Functest provides a functional testing framework incorporating a number of test suites and test cases that test and verify OPNFV platform functionality. The scope of Functest and relevant test cases can be found in its user guide.

Functest provides both feature project and component test suite integration, leveraging OpenStack and SDN controllers testing frameworks to verify the key components of the OPNFV platform are running successfully.


Yardstick is a testing project for verifying the infrastructure compliance when running VNF applications. Yardstick benchmarks a number of characteristics and performance vectors on the infrastructure making it a valuable pre-deployment NFVI testing tools.

Yardstick provides a flexible testing framework for launching other OPNFV testing projects.
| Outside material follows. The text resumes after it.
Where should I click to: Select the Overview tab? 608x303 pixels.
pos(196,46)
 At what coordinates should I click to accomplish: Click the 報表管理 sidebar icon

There are two types of test cases in Yardstick:

  • Yardstick generic test cases and OPNFV feature test cases; including basic characteristics benchmarking in compute/storage/network area.
  • OPNFV feature test cases include basic telecom feature testing from OPNFV projects; for example nfv-kvm, sfc, ipv6, Parser, Availability and SDN VPN

System Evaluation and compliance testing

The OPNFV community is developing a set of test suites intended to evaluate a set of reference behaviors and capabilities for NFV systems developed externally from the OPNFV ecosystem to evaluate and measure their ability to provide the features and capabilities developed in the OPNFV ecosystem.

The Dovetail project will provide a test framework and methodology able to be used on any NFV platform, including an agreed set of test cases establishing an evaluation criteria for exercising an OPNFV compatible system. The Dovetail project has begun establishing the test framework and will provide a preliminary methodology for the Colorado release. Work will continue to develop these test cases to establish a stand alone compliance evaluation solution in future releases.

Additional Testing

Besides the test suites and cases for release verification, additional testing is performed to validate specific features or characteristics of the OPNFV platform. These testing framework and test cases may include some specific needs; such as extended measurements, additional testing stimuli, or tests simulating environmental disturbances or failures.

These additional testing activities provide a more complete evaluation of the OPNFV platform. Some of the projects focused on these testing areas include:


VSPERF provides a generic and architecture agnostic vSwitch testing framework and associated tests. This serves as a basis for validating the suitability of different vSwitch implementations and deployments.


Bottlenecks provides a framework to find system limitations and bottlenecks, providing root cause isolation capabilities to facilitate system evaluation.